Frontend Container: Based on Nginx, builds Vue artifacts and hosts static files, while configuring a reverse proxy to forward /api requests to the Backend container.

Access:

Access via browser at http://localhost:80 (or the port mapped in docker-compose).

Initialize the administrator account (you may need to check docker logs for the initial password or create it manually on first startup).

  1. Project Summary and Optimization Directions Project Summary: QuantDinger is essentially a web-based Python quantitative trading script runner. It lowers the barrier to using ccxt and pandas through a web interface and uses SQLite for lightweight data persistence. Its decentralized architecture ensures that trading strategies and API keys remain entirely under the user's control, making it suitable for privacy-sensitive individual traders with some Python experience.

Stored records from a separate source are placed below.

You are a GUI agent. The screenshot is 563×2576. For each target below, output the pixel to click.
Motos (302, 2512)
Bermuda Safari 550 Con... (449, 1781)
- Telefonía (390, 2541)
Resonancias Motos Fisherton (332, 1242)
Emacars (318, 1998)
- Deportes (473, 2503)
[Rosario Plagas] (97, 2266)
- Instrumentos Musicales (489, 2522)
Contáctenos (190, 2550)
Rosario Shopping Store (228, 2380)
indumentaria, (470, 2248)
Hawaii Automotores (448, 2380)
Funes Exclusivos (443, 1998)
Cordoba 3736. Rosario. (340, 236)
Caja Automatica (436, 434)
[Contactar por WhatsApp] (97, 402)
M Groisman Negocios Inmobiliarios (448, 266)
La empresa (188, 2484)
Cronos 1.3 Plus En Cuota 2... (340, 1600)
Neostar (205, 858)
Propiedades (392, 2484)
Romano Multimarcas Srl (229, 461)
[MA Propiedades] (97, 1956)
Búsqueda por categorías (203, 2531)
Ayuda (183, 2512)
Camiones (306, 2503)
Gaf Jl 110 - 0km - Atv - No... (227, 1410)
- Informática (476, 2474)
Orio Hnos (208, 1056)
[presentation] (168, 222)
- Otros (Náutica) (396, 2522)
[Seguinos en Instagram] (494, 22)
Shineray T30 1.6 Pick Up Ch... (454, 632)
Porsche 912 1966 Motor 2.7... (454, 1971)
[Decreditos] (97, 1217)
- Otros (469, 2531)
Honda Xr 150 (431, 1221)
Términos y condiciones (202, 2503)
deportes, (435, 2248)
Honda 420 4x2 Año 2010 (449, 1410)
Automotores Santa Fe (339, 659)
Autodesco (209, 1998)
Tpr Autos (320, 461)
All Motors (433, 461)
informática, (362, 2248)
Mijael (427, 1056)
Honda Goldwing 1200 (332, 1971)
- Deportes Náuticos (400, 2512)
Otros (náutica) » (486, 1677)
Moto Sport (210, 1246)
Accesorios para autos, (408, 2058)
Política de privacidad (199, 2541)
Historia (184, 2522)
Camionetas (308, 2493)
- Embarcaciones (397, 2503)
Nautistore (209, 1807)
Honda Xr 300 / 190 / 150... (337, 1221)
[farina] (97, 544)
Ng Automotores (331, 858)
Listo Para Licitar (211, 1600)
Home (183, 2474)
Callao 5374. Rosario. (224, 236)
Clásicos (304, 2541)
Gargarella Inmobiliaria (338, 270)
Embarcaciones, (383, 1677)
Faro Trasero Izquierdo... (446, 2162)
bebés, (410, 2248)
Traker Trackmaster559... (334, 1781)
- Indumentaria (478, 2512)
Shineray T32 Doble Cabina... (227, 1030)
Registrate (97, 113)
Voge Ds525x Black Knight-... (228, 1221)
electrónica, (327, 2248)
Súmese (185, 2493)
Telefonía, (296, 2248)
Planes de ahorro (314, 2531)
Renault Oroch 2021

Optimization Directions (Code and Architecture Level):

Security Enhancement (Sandboxing): Currently, using exec() to execute user code poses security risks. It is recommended to introduce Docker-in-Docker (DinD) or use gVisor to allocate independent sandbox containers for each strategy to prevent malicious code from accessing the file system.

Data Storage Upgrade: SQLite is not suitable for storing massive amounts of tick-level financial data. It is recommended to introduce TimescaleDB or InfluxDB to replace SQLite as the backend for market data storage to improve query efficiency.

Event-Driven Engine: The current architecture is biased towards simple script polling. It is recommended to refactor to an event-driven architecture, introducing a message queue (Redis/RabbitMQ) to achieve a low-latency link of "market data update -> trigger event -> strategy response -> trade execution".

Code Reusability and Modularization: Allow users to upload custom Python libraries or modules (.py files), not just single-file scripts, to reuse complex indicator calculation logic.